How and how not to read the Church Fathers
by I.M. Kontzevich
Lots of good points here.

Just a few examples:

'Orthodox youth conventions in America as a general rule are an incongruous combination of the sacred and the profane: the serving of Divine Liturgy and discussions on such questions as the keeping of Lent, mixed with elaborate Saturday-night dances fully in the "American life-style" and other amusements for the delegates including "rock and roll" bands, imitation gambling casinos and "belly dances".'

The last example Mr K gives definitely goes too far! As did a dreadful party I once went to at a 'Catholic' college chaplaincy that had as dance music Meat Loaf's 'Paradise by the Dashboard Lights'. But somewhere between this extreme and playing monks there must be a golden mean. To hell literally with 'Spring Break' and MTV (I remember when it was relatively OK and actually played music videos), but really, an American ’50s-style sock hop isn't evil.

'Even more serious gatherings sponsored by some Orthodox jurisdictions usually fail to escape the light-minded spirit of contemporary life. Usually, they only reflect the majority of pampered, self-centered, frivolous young people of today who, when they come to religion, expect to find "spirituality with comfort," some thing which is instantly reasonable to their immature minds which have been stupefied by their "modern education."'

Reminds me: a lot of the recent dumbing-down of Western worship is really an abandonment of Godwardness and the adoption of middle-class decorum — superficial friendliness, 'team players', etc., the stuff of corporate America — as religion. The same is true of funerals that have become de facto canonizations of the dead person — actually praying for the dead is seen as superstitious and déclassé. A victory for Protestantism.

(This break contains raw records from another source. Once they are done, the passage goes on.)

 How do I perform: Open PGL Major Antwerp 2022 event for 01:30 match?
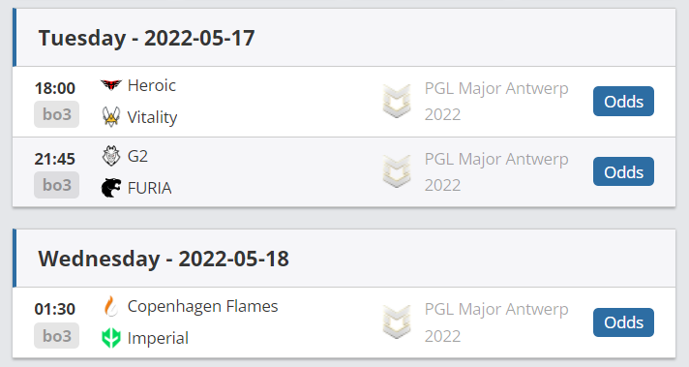496,322
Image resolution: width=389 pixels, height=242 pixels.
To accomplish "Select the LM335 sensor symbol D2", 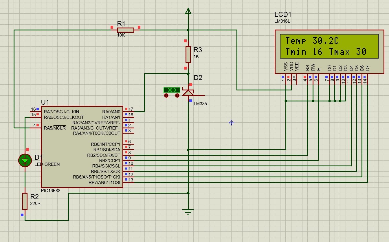I will (x=188, y=93).
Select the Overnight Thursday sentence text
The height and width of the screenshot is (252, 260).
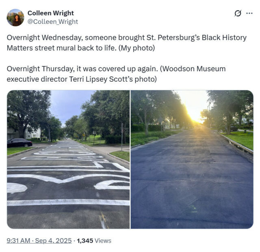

'We must face squarely a painful but necessary truth; a person who is seriously reading the Holy Fathers and who is struggling according to his strength (even if on a very primitive level) to lead an Orthodox spiritual life must be out of step with the times, must be a stranger to the atmosphere of contemporary "religious" movements and discussions, must be consciously striving to lead a life quite different ...'

Like anything this can be taken too far but it is still true, be you Anglo-Catholic, RC or Eastern Orthodox. People squarely in the historic mainstream of the great tradition are a sidelined remnant today, wherever you go. I've had allegedly religious-conservative ex-friends give me the same line as the openly liberal: basically 'drop that artsy-fartsy old-fashioned stuff and get with the program'. Whose program?

'... it is not surprising that some... should catch a glimpse of the fire of true Orthodoxy which is contained in Divine services and in the Patristic writings, and. holding it as a standard against those who are satisfied with a worldly religion, should become zealots of true Orthodox life and faith. In itself, this is praiseworthy; but in actual practice it is not so easy to escape the nets of worldliness they desire to escape, but also are led outside the realm of Orthodox tradition altogether into something more like a feverish sectarianism.'

Maybe Mr K had the gift of prophecy, ’cos it sounds like he’s describing a lot of the Orthodox online scene.